BİR DAVA VE AKSİYON ADAMI, M. AKİF İNAN     

  Konya'mıza şeref vermiş şair ve yazarlarımızdandı. Tarihi Dede bahçesindeki şiir şölenlerinde onu da dinlemiştik. Hayat hikâyesine gelince;

      (D. 12 Temmuz 1940, Şanlıurfa - Ö. 6 Ocak 2000). İlk ve ortaokulu Urfa'da, liseyi Maraş'ta bitirdi. Ankara Üniversitesi DTCF Türk Dili ve Edebiyatı Bölümü (1972) mezunu. Öğrencilik yıllarında Hilal dergisi ve yayınlarını (1962-64) yönetti, Türk Ocakları Genel Merkezi'nde müdürlük yaptı (1964-69).

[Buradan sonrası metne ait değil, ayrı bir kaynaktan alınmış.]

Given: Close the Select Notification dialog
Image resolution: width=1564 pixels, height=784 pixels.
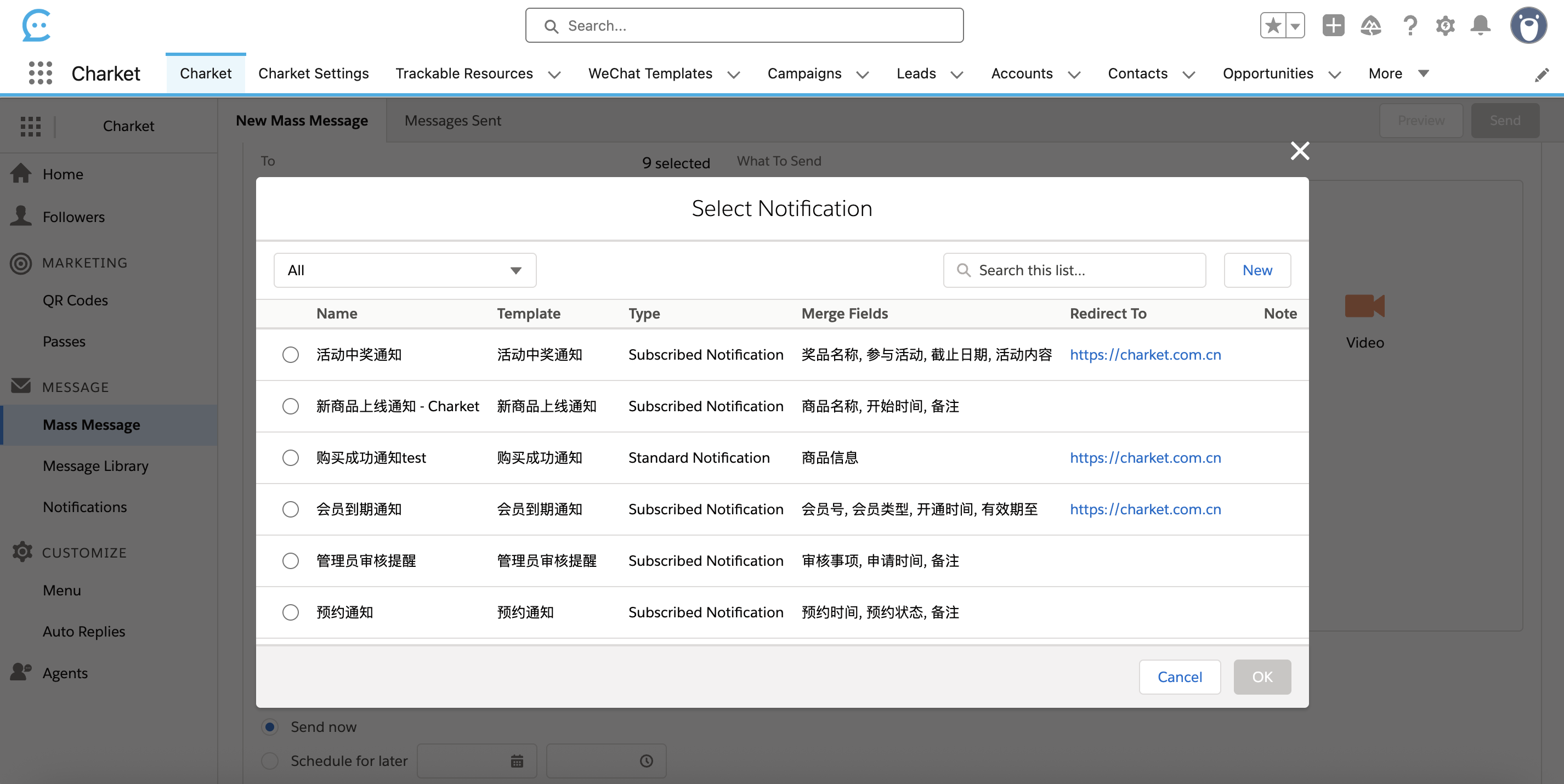Looking at the screenshot, I should click(1300, 150).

Türk Taşıt Sendikası'nda sendikacılık faaliyetinde bulundu (1969-72). Gazi Eğitim Eğitim Enstitüsü'nde Türkçe-edebiyat öğretmenliği yaptı (1977-80). 1980 yılında Hacc görevini yerine getirdi. Kurucusu olduğu Eğitimciler Birliği Sendikası ve Memur-Sen Konfederasyonu'nun Genel Başkanlığını yaptı (1993-2000). 1999 yılının Haziran ayında kanser hastalığına yakalandığı anlaşılarak Ankara'da hastaneye yatırıldı. Tedavilerden ümit kesilince isteği üzerine Aralık ayında götürüldüğü Urfa'da 2000 yılının ilk günlerinde bir Ramazan gecesi vefat etti.

          İlk ve yazı şiirleri 1957'den itibaren mahalli gazetelerde çıktı. 1959'da Derya adlı bir gazete yayımladı. 1969 yılında Nuri Pakdil, Rasim Özdenören ve Erdem Bayazıt'la birlikte Edebiyat dergisinin, 1976'da Cahit Zarifoğlu, Rasim Özdenören, Erdem Bayazıt, Alaeddin Özdenören ve Ersin Gürdoğan grubu ile Mavera dergisinin kurucuları arasında yer aldı. Daha çok Edebiyat dergisinde çıkan yazıları ile, ayrıca 1977'de Yeni Devir gazetesinde Akif Reha imzası ve kendi adıyla yazdığı köşe yazılarıyla tanındı. 1998'de Kanal 7'de kültür ve sanat programı hazırlayıp sundu. Bazı ürünleri de Türk Ruhu, Türk Yurdu, Filiz, Yeni İstiklal, Hilal gibi gazete ve dergilerde yayımlandı. 1998'de Divan ve halk şiiri geleneğinden yararlandığı şiirleriyle kendi kuşağının usta şairleri arasında gösterildi. 1982'de KASD Deneme Ödülü'nü aldı. 1995'te Türkmenistan'ın başkenti Aşkabat'ta yapılan Türkçenin Üçüncü Uluslarası Şiir Şöleni'nde kendisine Türkmenistan'ın ünlü şairi Mahdum Kulu Şiir Ödülü verildi. Ölümünden sonra Urfa Belediyesi tarafından aynı yıl adına şiir yarışması düzenlendi.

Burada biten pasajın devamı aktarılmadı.